The thing that became apparent when doing this exercise was that using dictionary methods is difficult. It is really difficult to find the right keywords that would be able to find all the relevant documents about the topic we are interested in. I guess that what is needed would be premilinary reading of some of the interesting documents (however, how we know which documents are  interesting if our goal is to find documents about some topic from a large body of documents?). In addition, we should have at least basic knowledge about the topic we are interested in and knowledge about the source of the data. Also, it would probably help to be a native speaker of the language in which the documents are. I found this exercise really difficult. 

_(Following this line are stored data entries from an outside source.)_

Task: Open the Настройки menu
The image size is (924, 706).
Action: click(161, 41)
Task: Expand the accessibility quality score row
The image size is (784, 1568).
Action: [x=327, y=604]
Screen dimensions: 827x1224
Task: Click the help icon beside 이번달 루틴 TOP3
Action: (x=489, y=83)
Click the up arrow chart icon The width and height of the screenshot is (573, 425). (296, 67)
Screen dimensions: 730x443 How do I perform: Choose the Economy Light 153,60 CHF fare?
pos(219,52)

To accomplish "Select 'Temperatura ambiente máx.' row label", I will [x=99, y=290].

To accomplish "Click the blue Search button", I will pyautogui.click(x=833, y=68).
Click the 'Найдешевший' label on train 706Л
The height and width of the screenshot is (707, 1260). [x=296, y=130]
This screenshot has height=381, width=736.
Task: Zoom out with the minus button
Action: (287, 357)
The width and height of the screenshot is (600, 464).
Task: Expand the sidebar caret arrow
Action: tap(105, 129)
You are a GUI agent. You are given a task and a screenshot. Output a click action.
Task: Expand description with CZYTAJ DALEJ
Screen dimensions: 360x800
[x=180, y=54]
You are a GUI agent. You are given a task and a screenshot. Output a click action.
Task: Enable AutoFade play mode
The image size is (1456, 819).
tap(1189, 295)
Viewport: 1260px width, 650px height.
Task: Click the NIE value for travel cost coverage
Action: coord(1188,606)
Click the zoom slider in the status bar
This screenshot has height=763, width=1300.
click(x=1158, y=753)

Dictionary methods seem to be the most rudimentary method of "data science" in the sense that at least in its basic form it does not provide tools for analysis (e.g. an algorithm that provides an output that would simplify the data in some way). However, it is a method that is really easy to understand, it has clear parameters and does not appear as a black box to those who do not have the time resources to understand its mathematical background. This is because it does not have a mathematical background. Although I guess the only reason it could be considered as data science method is that computers makes it possible to go through a really large body of documents. My impression of dictionary methods is that it is a really useful method for finding wanted documents from a large body of documents which then can be then analyzed further with other methods. However, it is quite dependent on how good the researcher is in the "craft of choosing the right keywords". 

How I would utilize dictionary methods would be to first, find the interesting documents from a body of work. For example, all the documents that are about architecture from a large body of newspaper articles that are not indexed properly. After that this body of newspaper articles could be divided into those that are about buildings and those that are more about architecture. At least now I consider dictionary methods as something that can be used to build a solid foundation for the actual analysis that is done with some other machine learning method.